— Consigne 1 —
Répondez aux questions suivantes à l'aide du texte sur les investissements dans les transports :
(a) Quel rang la France occupe-t-elle parmi les 44 pays pour ses investissements dans les infrastructures de transport ?
(b) Quelle part des ponts présente des défauts nécessitant des réparations urgentes ?
(c) Quel âge moyen les voies du réseau ferroviaire structurant ont-elles atteint ?
— Consigne 2 —
Poursuivez le texte sur les investissements dans les transports à partir de sa dernière phrase.

Antoine Comte-Bellot : En 2023, les dépenses totales dans le secteur des transports en France ont atteint 520 milliards d'euros, soit 20% du PIB national. Les dépenses publiques représentent 15% de ce montant, soit environ 85 milliards d'euros. Dans cette enveloppe, les dépenses d’investissement dans les infrastructures représentent environ 25Md€. Elles se répartissent entre les infrastructures routières (11 milliards d'euros), ferroviaires (6 milliards d'euros) et les transports en commun (7 milliards d'euros).

Comment la France se compare-t-elle aux autres pays en matière d'investissements dans les transports ?

Antoine Comte-Bellot : La France se situe dans la moyenne basse des pays de l'OCDE (Organisation de coopération et de développement économiques) en termes d'investissements dans les infrastructures de transport, avec environ 0,9% du PIB en moyenne sur la période 2018-2022 (26ème rang sur 44 pays). Des pays comme le Japon, la Suisse et la Chine investissent plus de 1% de leur PIB. Environ la moitié des pays ont augmenté leurs investissements depuis 2012, tandis que l’autre moitié, dont la France, les a diminués.

Pourquoi est-il crucial d'investir dans les infrastructures de transport existantes ?

Antoine Comte-Bellot : Les infrastructures de transport sont essentielles pour la mobilité des Français et l'activité économique. Cependant, ces dernières années, l’état de la plupart des réseaux s’est dégradé, ce qui altère la qualité de service et menace à long terme la possibilité d’utiliser ces infrastructures.

  • Sur le réseau routier national non concédé, en 2022, 31,4% des chaussées nécessitaient un entretien de surface et 18,6% un entretien de structure. 34% des ponts présentent des défauts nécessitant des réparations urgentes.
  • L'âge moyen des voies de notre réseau ferroviaire structurant a fortement augmenté pour atteindre 30 ans et une partie importante des composantes sont hors d'âge. SNCF Réseau estime qu’au cours des prochaines années, sans investissement supplémentaire, 10 000 km de voies pourraient subir des ralentissements voire des fermetures.

— Lignes de données —
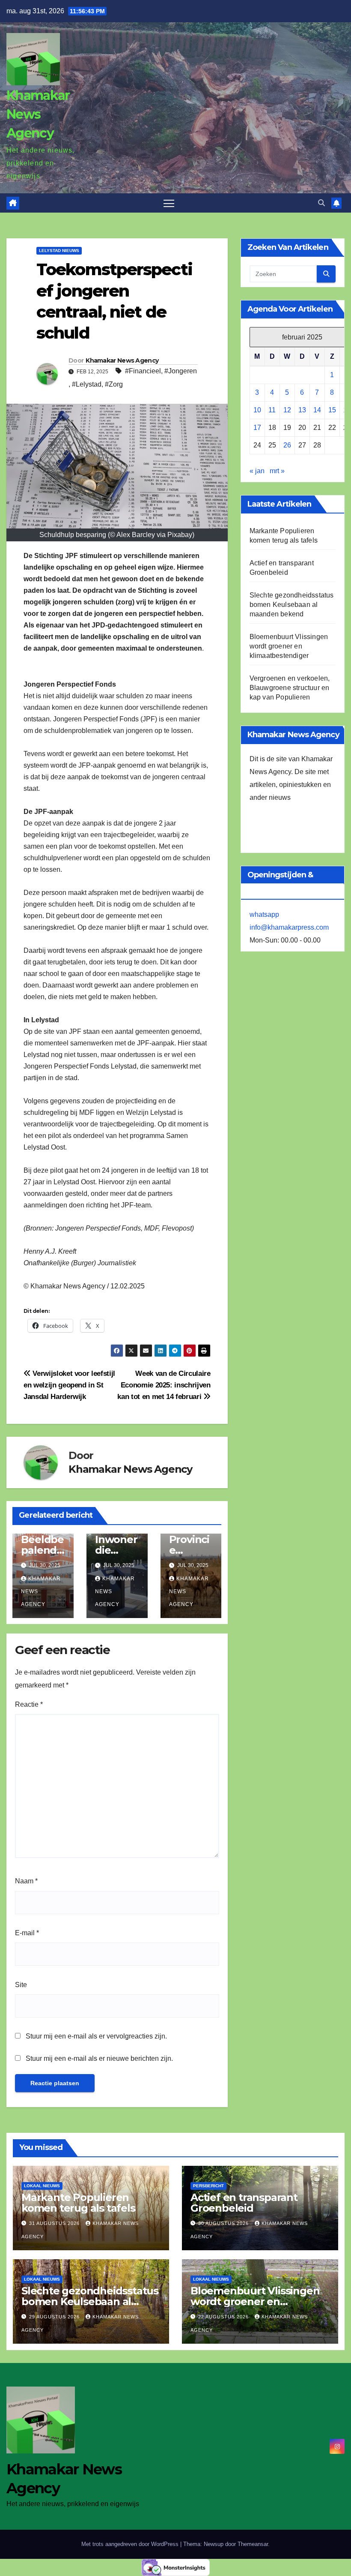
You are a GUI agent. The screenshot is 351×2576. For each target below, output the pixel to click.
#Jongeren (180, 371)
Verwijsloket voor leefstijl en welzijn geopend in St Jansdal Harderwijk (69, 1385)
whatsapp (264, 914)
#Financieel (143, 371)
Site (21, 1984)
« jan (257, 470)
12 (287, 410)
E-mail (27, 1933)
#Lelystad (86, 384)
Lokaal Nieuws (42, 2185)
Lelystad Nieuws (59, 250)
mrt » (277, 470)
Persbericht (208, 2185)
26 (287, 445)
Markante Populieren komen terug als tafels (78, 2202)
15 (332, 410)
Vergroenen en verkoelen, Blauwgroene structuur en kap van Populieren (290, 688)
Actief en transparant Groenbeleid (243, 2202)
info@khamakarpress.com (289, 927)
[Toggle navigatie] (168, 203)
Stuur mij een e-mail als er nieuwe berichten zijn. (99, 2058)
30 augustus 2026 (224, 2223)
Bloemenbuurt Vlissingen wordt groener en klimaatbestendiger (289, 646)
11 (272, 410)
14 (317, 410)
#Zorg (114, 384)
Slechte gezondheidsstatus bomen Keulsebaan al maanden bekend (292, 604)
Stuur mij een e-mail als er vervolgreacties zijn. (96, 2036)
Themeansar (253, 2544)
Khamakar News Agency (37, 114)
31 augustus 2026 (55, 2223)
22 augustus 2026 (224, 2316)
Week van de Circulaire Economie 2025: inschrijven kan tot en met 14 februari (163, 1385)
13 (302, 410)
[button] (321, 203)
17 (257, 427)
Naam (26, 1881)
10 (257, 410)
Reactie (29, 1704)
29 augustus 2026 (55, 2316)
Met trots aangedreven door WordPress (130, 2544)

— Réponse 1 —
(a) Le 26e rang.
(b) 34 % des ponts.
(c) 30 ans.

— Réponse 2 —
  • Concernant le fluvial, la Cour des comptes a publié en 2025 un rapport alarmant sur la dégradation du réseau fluvial qui nuit à sa compétitivité et à la qualité du service, alors que le transport fluvial est crucial pour la transition écologique.

Au-delà d’une rénovation pour garantir le fonctionnement des infrastructures, les réseaux doivent aussi être modernisés pour faire face à de nouveaux enjeux :

  • La diminution des émissions de gaz à effet de serre : les investissements doivent permettre de développer les transports en commun, les aménagements cyclables et des voies réservées pour les usages collectifs de la route (bus, cars, covoiturage).
  • L’adaptation au changement climatique : les investissements doivent renforcer la résilience des réseaux face à des chocs thermiques extrêmes.
Quels sont les différents modèles de financement des infrastructures ?

Antoine Comte-Bellot : Les institutions publiques (l'État, les collectivités locales) peuvent choisir différents modèles pour gérer les infrastructures dont elles ont la charge :  assumer elle-même la gestion ou recourir à une entreprise privée.

Voici quelques modèles de financement :

  • Maîtrise d'ouvrage publique : L'État ou les collectivités gèrent directement les infrastructures.
  • Partenariats public-privé : Une partie des risques est transférée à des entreprises privées.
  • Concession : Les entreprises privées gèrent et financent les infrastructures en échange de recettes d'exploitation.

Historiquement, les infrastructures françaises ont emprunté à tous ces modèles de gestion et de financement. La plupart des routes sont financées et gérées directement par l’État et les collectivités, mais environ 10 000 kilomètres du réseau autoroutier sont concédés à des entreprises. Certaines routes sont parfois aussi financées et gérées via un contrat de partenariat (l’autoroute L2 de Marseille par exemple). Si au XIXe siècle le réseau ferroviaire a été développé par le secteur privé, les infrastructures ferroviaires sont, depuis l’après-guerre, financées directement par le gestionnaire d’infrastructure public (aujourd’hui SNCF Réseau). Enfin, les transports en commun sont en majorité gérés par des délégations de service public, mais certaines collectivités s’organisent en régie.

En plus de choisir entre financement public et privé, il est important de décider comment répartir les financements au sein du secteur public, entre l'État et les collectivités territoriales. Les collectivités locales jouent un rôle de plus en plus important dans les politiques de mobilité.

Quels sont les avantages et inconvénients de ces différentes approches ?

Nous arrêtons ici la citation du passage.